In the law, and beyond, these women make their mark

For as long as she can remember, back to when she was growing up in Oxford, Mississippi, Doris Causey has been concerned with what is fair and what is right. Maybe it was being the youngest of six children. Maybe it was the influence of family friend and pioneering civil rights lawyer Alvin O. Chambliss Jr., who for decades fought against racial inequities in Mississippi’s higher education system.
“I wanted to make things right for people,” explains Causey.
However, in college at the University of Mississippi, Causey found that her choice of major (political science) and her career plans (law) were met with skepticism from her family of educators. “How many people have jobs in political science?” her parents asked her. And, “Law school—what if that doesn’t work out?”
Legal aid “will baptize you into the fire,” she says, “because so many people need help.”

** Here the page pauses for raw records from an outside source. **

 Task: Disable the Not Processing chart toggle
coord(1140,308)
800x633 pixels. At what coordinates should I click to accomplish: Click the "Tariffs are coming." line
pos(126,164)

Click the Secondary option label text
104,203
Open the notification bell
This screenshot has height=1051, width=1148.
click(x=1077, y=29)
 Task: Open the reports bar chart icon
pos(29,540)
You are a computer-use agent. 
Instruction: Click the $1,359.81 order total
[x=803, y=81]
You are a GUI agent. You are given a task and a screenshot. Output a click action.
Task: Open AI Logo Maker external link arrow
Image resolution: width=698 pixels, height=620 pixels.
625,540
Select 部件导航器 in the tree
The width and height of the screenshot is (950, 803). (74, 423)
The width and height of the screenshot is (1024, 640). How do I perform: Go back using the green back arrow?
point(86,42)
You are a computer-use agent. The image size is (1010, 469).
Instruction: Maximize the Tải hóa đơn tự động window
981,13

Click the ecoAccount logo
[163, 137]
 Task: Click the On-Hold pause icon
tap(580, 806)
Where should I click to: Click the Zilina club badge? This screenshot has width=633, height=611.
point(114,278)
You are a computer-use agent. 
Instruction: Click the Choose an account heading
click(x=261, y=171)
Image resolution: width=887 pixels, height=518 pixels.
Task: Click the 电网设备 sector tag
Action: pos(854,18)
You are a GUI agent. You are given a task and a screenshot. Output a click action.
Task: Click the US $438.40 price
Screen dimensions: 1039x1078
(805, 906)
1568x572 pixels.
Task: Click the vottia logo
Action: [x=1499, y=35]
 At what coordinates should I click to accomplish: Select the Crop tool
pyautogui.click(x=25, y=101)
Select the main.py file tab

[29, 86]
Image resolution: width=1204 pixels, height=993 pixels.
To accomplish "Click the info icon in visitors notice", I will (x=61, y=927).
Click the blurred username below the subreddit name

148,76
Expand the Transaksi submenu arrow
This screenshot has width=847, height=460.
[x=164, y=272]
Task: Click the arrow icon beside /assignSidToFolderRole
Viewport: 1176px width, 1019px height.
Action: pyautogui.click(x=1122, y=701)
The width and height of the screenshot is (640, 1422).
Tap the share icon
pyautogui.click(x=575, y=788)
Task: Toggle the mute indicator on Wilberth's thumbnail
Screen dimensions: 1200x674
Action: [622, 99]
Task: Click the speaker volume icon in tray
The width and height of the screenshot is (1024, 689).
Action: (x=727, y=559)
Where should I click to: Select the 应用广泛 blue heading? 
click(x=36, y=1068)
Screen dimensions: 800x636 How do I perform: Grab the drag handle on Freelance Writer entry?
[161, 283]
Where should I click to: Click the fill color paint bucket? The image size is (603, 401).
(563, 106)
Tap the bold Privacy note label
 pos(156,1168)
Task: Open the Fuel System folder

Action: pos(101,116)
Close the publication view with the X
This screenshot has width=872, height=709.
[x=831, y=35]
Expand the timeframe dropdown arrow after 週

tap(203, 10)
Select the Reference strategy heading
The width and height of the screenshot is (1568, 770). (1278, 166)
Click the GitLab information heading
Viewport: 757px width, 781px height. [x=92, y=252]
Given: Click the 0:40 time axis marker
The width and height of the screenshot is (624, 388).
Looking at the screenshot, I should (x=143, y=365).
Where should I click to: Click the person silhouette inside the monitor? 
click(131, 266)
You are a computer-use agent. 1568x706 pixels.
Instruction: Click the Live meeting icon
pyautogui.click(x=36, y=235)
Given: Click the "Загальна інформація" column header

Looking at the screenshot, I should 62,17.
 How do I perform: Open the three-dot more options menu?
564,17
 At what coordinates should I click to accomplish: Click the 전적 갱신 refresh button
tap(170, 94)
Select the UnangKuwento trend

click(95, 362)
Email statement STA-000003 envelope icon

“Nobody in my family was an attorney,” she says. So she added a math major and for five years taught the subject in high school, work she did indeed love. Even today, she says she “wouldn’t mind stepping back into a classroom.” But the law beckoned, and making things right still mattered to her. Moving to Richmond with her husband Tracy after she completed law school at Texas Southern University, Causey immediately began volunteering with the Central Virginia Legal Aid Society—a pro bono housing case for CVLAS would be the first she would ever try as a lawyer. (She won.)